Let's face it: it's silly. The UN's Food and Agricultural Organization estimates that about 30% of global fish stocks could have higher yields if they were fished less intensively. Think about it: spend less fuel, labour and capital on fishing, and catch more fish, not less, as a result - what's not to like? So why are these stocks overfished?
It's the diagnostic question: what are the economic drivers of natural resource depletion? In fact, it's one of the oldest questions in the profession, and the answer is also one of the oldest concepts: the tragedy of the commons. The ecologist Garret Hardin introduced this term in Science in 1968, illustrating it with an example of a pasture commonly owned by several herdsmen. For each herdsman gaining an extra sheep will reap benefits available to that herdsman alone (wool, meat), while the costs are borne by all herdsmen (less grass available for other sheep). The result: too many sheep, too little grass. If the pasture were privately owned by one herdsman, this herdsman would reap all the benefits and suffer all the costs, so he would probably have a smaller herd of sheep than in the commons case.
The argument also applies to the fishery: the benefits of catching one fish go to the fisher catching it, whereas some of the costs (the loss of the offspring this fish could have produced) are borne by all fishers. In fact, fisheries scientists were already aware of this when Hardin published his article. The economist Scott Gordon showed in the Journal of Political Economy in 1954 that an open access fishery will be fished at a much higher rate than optimal.
Note the dates here: the most fundamental insights in this domain were introduced more than 40 years ago. Has nothing happened since? Of course the insights have been refined further, and there is a lot of game theoretic analysis happening that you could interpret as diagnostic research. When do countries cooperate in international fisheries policy - and when don't they although they should? What is the bargaining position of a single state (say, Mauritania) in establishing the access fee of a long-distance fishing vessel?
But the more intriguing, and growing insight is that many commons, in Hardin's definition, are actually managed quite well. The political scientist Elinor Ostrom (who sadly passed away this year) has described many examples of common property (water resources, grazing land, and so on) where the single user refrains from increasing his or her individual benefit at the expense of other users. Even worse: there are examples of such resources where the trouble really started when the government intervened, assuming it needed to solve the commons problem!

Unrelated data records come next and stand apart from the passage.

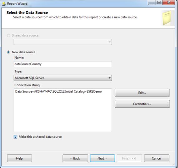Viewport: 178px width, 168px height.
Task: Click the Edit... button for connection string
Action: click(142, 93)

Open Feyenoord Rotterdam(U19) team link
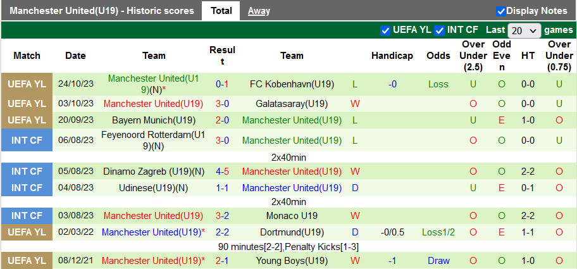coord(154,140)
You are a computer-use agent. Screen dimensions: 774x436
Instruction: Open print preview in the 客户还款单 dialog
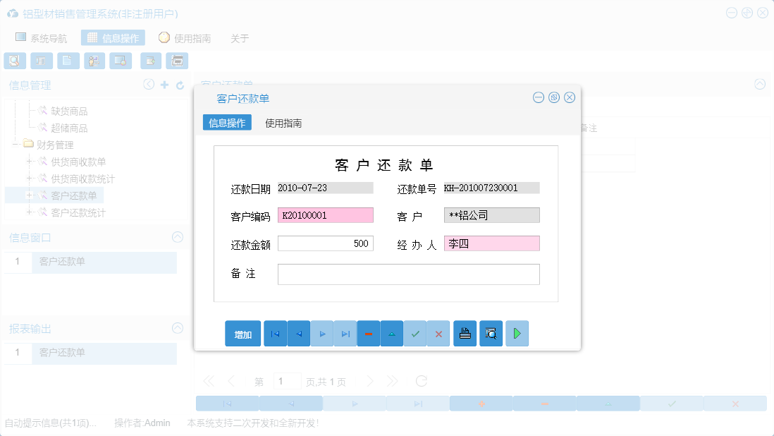tap(491, 333)
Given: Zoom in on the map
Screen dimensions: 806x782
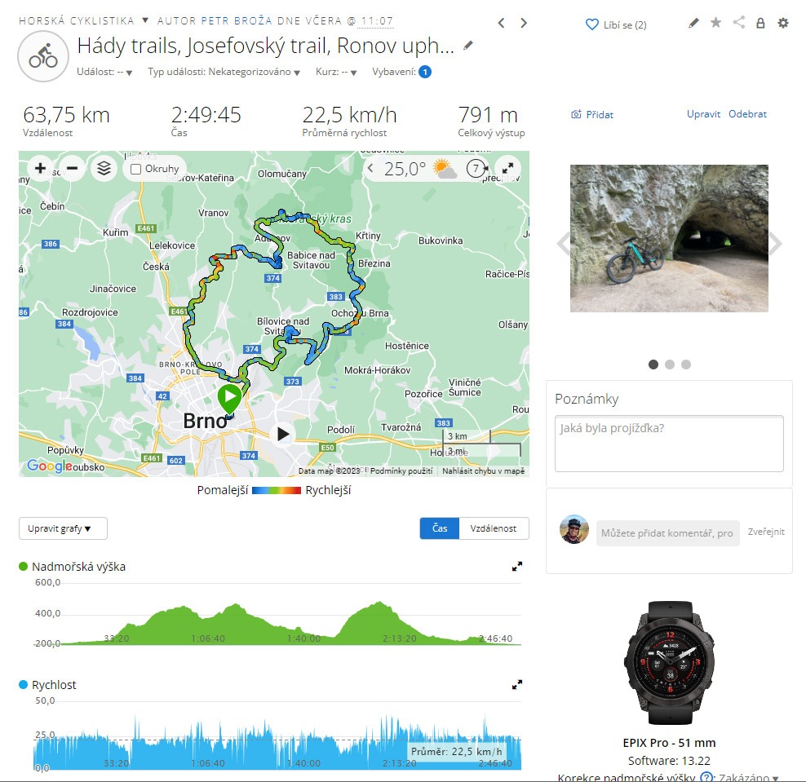Looking at the screenshot, I should pyautogui.click(x=41, y=168).
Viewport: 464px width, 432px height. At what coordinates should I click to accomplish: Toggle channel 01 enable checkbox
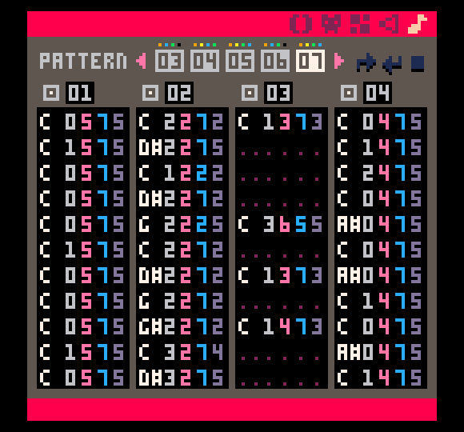[x=51, y=93]

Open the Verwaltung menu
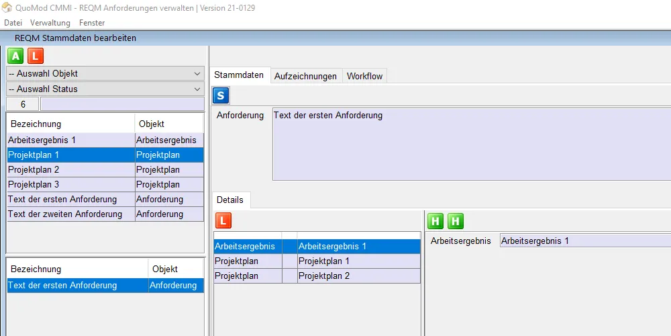pos(50,23)
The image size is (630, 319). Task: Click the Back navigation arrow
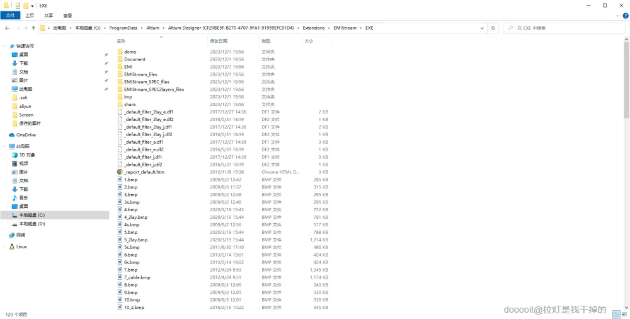(x=7, y=28)
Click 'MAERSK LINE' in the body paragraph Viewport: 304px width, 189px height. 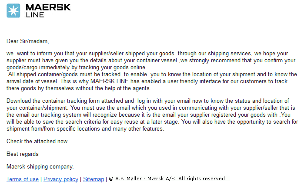(110, 81)
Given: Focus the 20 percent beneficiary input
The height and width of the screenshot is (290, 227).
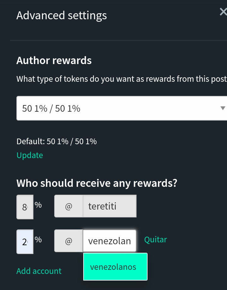Looking at the screenshot, I should 25,242.
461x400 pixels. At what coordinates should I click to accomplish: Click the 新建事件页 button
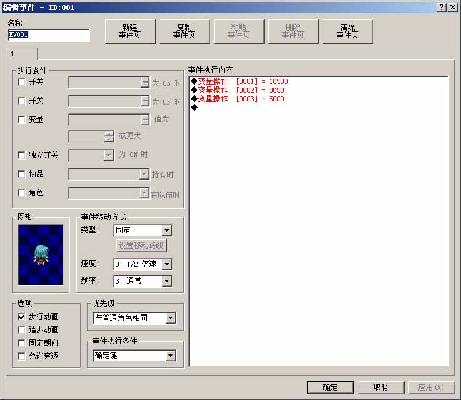[x=130, y=31]
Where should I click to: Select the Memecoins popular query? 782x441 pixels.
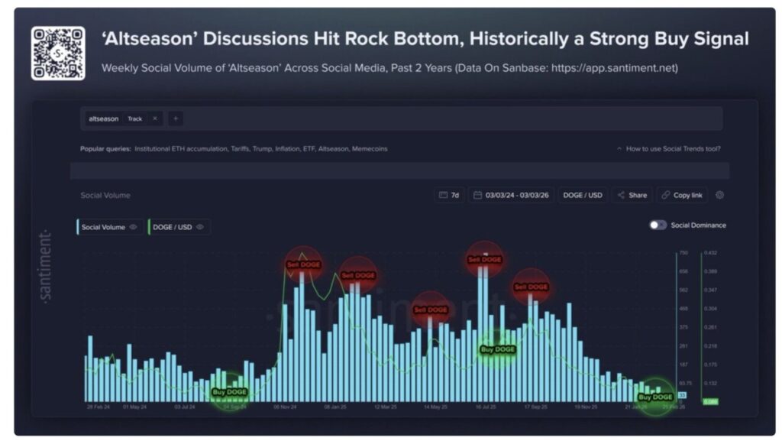pos(370,149)
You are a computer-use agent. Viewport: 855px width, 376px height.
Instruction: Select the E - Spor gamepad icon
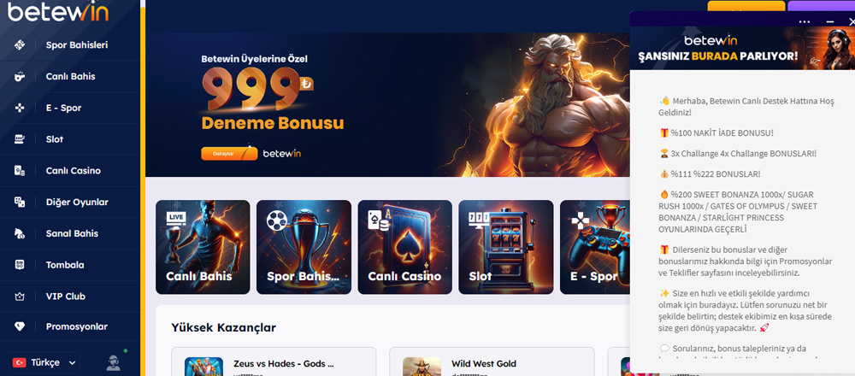pos(20,108)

So what happened here? It seems (and I admit with some embarrassment that it always takes a non-economist to remind economists of this) human behaviour is driven by more than a calculated self-interest. Many common pool resources are shared by people who are friends or relatives of each other, their kids play with the kids of other users, or their older children may marry those of other users. Ostrom's research showed that many communities of common pool resource users have developed rules of what they consider 'reasonable' use. Use more than your fair share, and you will have to explain yourself to your in-laws, your neighbours, and so on. The rules lead to a management that may not be strictly optimal, but it is certainly sustainable, and probably better than the Tragedy described by Hardin. And when governments introduced legislation to govern the use of the resources, this legislation conflicted with the older informal rules, making matters worse rather than better: formal rules have a nasty habit of crowding out informal rules.

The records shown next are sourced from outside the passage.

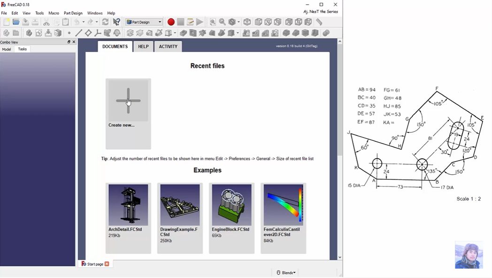This screenshot has height=278, width=492.
Task: Click the Refresh recompute icon
Action: pyautogui.click(x=105, y=22)
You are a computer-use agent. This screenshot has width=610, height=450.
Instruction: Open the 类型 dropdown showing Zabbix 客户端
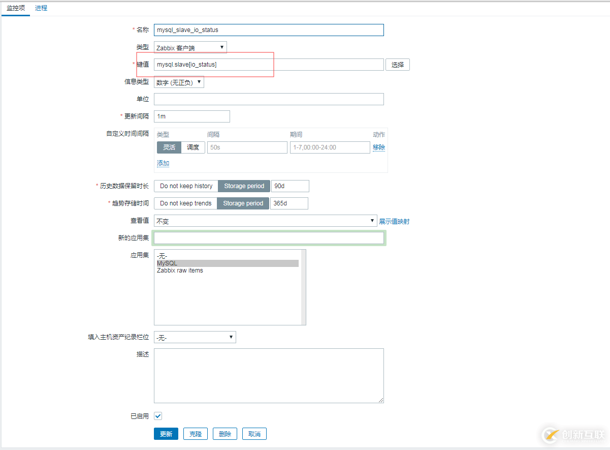click(x=190, y=46)
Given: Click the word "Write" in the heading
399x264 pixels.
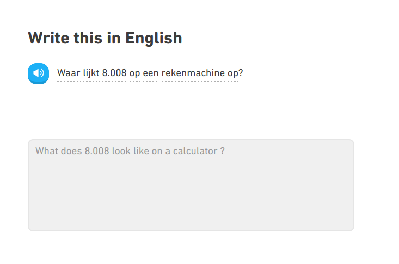Looking at the screenshot, I should tap(47, 38).
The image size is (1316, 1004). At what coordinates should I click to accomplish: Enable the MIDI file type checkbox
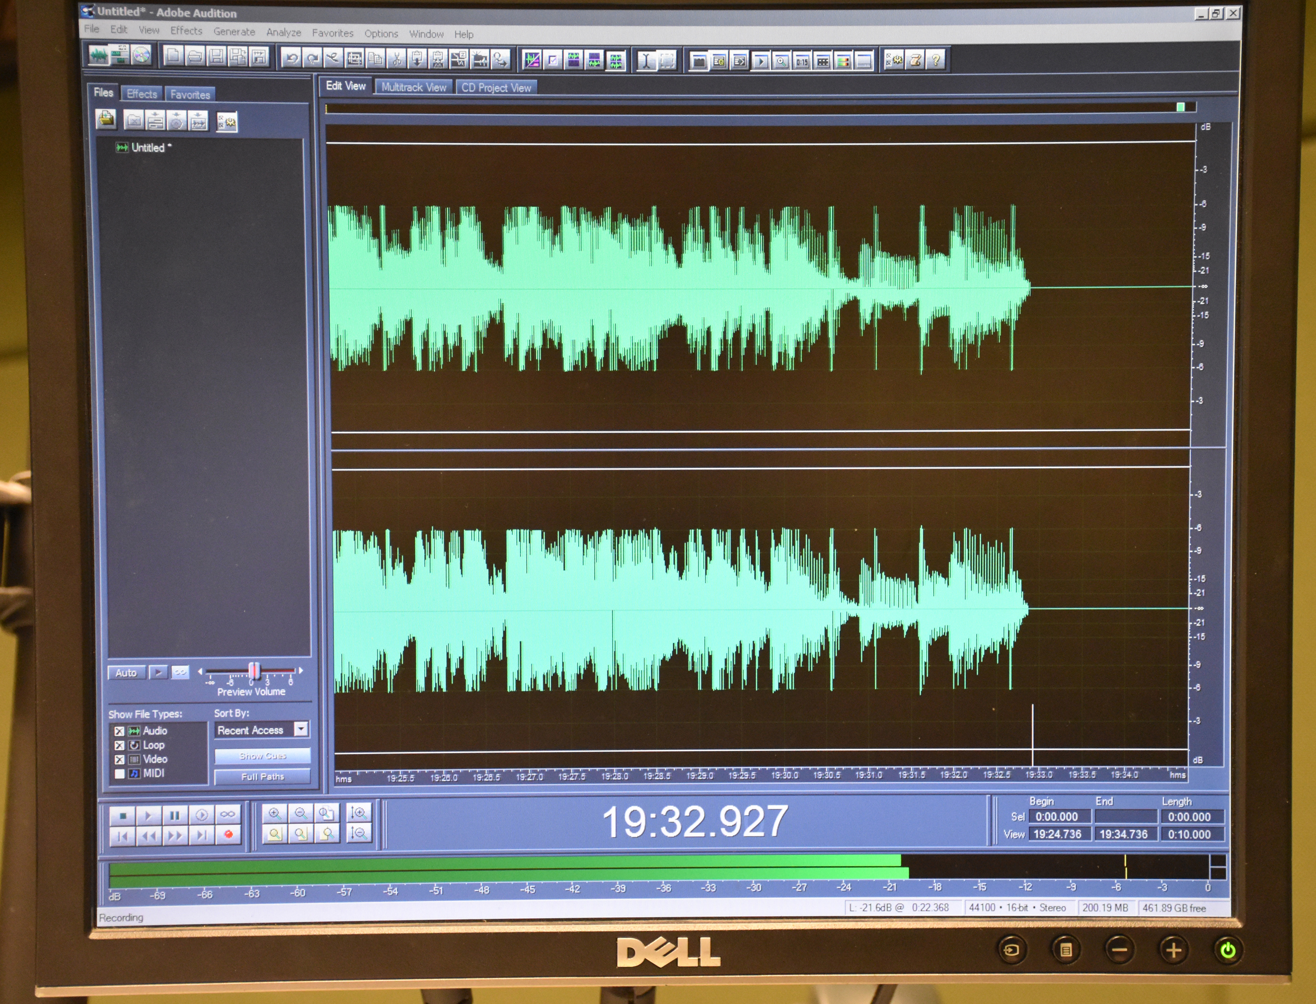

So what should marine resource economists do with these new insights? It's a difficult subject. So far the research into the role of social norms and informal rules has been very descriptive, with very few insights that can be generalized to the majority of cases. I know a few economists who try to understand how these informal rules evolve: surely a society that has developed the wrong informal rules eventually destroys itself. So you can model this evolution in a manner similar to how ecologists apply game theory to the evolution of species. But how much of that research yields insights that we can apply today remains to be seen, and I'm no evolutionary economist.

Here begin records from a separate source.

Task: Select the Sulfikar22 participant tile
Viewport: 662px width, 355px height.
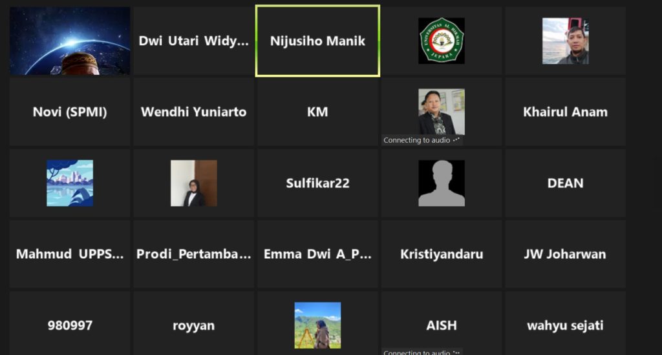Action: tap(317, 183)
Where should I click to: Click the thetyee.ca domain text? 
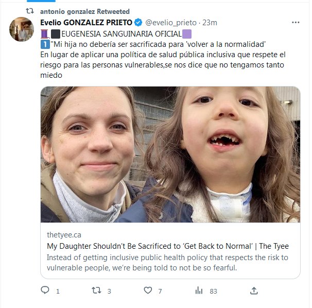click(x=63, y=235)
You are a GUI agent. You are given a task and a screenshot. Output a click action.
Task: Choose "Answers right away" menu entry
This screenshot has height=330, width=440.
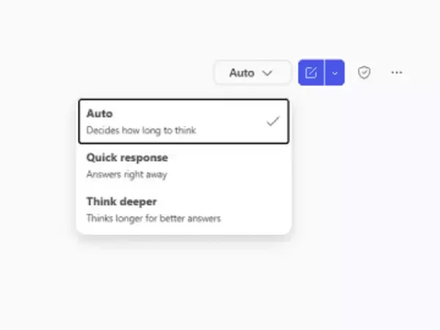tap(127, 175)
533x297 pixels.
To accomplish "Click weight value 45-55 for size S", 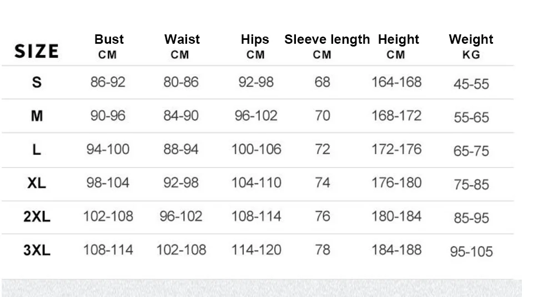I will click(471, 84).
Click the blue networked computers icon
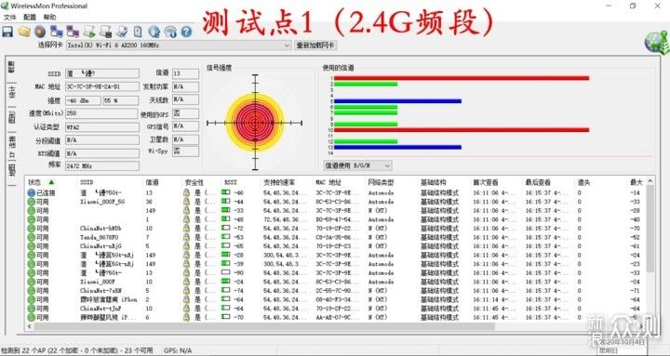The width and height of the screenshot is (670, 356). [x=57, y=32]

Therefore, the research I'm doing in this domain will probably remain limited to a few game theoretic analyses. In VECTORS we analyse how fishing treaties between EU member states (and non-EU countries like Norway) may collapse when stocks move northward with their preferred climate zones. (Actually, Adam Walker is doing this with Hans-Peter Weikard.) In BESTTuna we will analyse the bargaining position of Pacific island nations, and their willingness to cooperate in a common tuna fisheries policy. Hopefully this research will tell us more about the possibilities and impossibilities of managing cross-boundary fish resources through international treaties.